The school has a hallway of flags representing the 40 countries its students’ families hail from. (Ben Sales)
Rev. Kelly Fitzgerald, who leads the First Presbyterian Church of Sarasota, began sending her three kids to Community Day two years ago and is now on the school’s board of trustees. She appreciates the school’s project-based learning and gardening lessons, but also sees value in sending her Christian kids to a Jewish school.

Recently, she was walking with her daughter in the supermarket and pulled a prepackaged school lunch of meat, cheese and crackers off the shelf. Her daughter made her put it back: It wasn’t kosher. Her kids also asked to light a menorah on Hanukkah.

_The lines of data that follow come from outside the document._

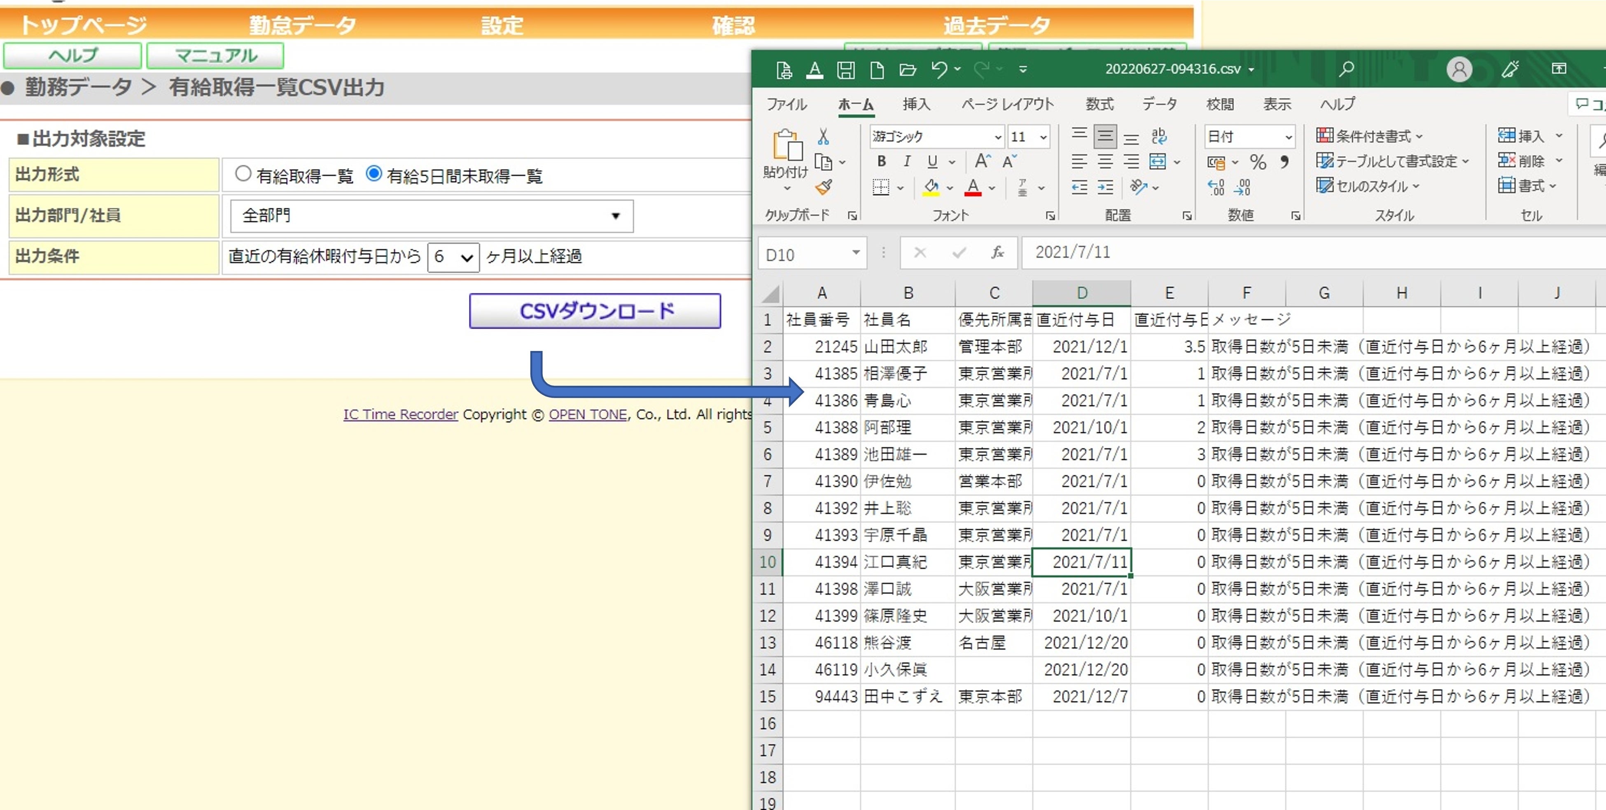Click the Undo arrow icon
1606x810 pixels.
click(939, 69)
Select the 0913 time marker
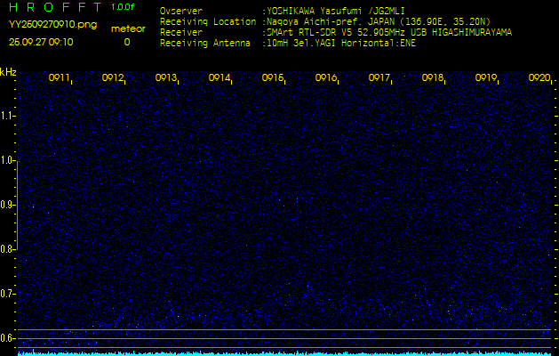 tap(166, 78)
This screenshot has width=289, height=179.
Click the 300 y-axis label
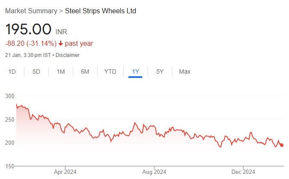click(9, 96)
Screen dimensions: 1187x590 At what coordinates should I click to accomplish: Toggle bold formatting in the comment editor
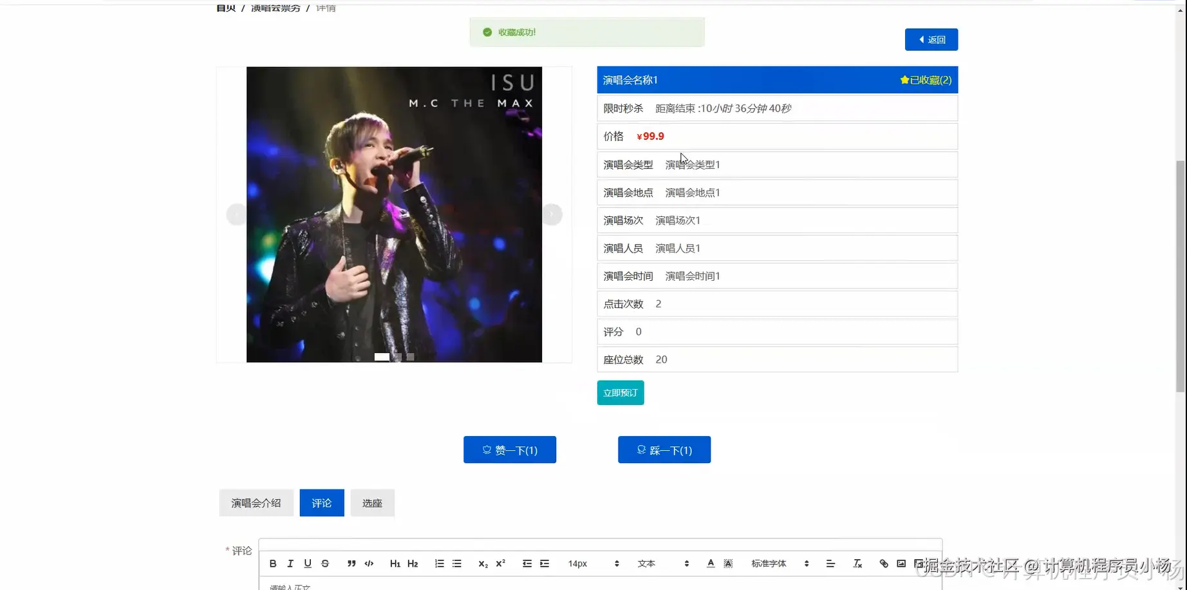pyautogui.click(x=272, y=564)
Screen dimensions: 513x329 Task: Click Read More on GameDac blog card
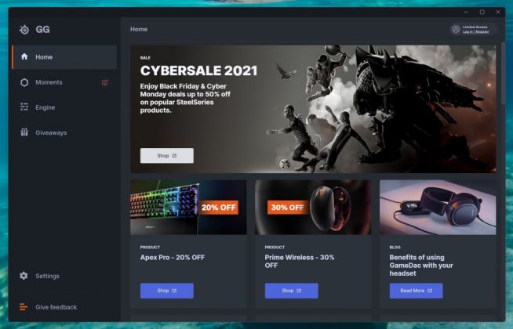coord(417,291)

“I don’t feel threatened in going to a Jewish school,” Fitzgerald said, “There’s maybe some understanding in the [Christian] community that that wouldn’t be a faithful choice, but I think it’s where we need to live as a society, in an interfaith culture.”
Ceaser said the school’s atmosphere and philosophy aim to make the students empathetic to each other’s divergent experiences, religious or otherwise. One hallway in the school displays the flags of all of the students’ families’ home countries. Ceaser remembers when, after the flags were hung, a group of seventh-grade girls approached him urgently in the hallway to demand that the Nepali flag be rotated. It was hanging in the wrong direction, they said, and could hurt the feelings of their Nepali friend.

“They’re like, ‘No, we need to talk to you now,’” he recalled. “‘You hung that flag and our friend, we feel like if she sees it hung upside-down, she’s going to feel really disrespected.’ I’m the principal, and they’re stopping me to advocate for one of their friends.”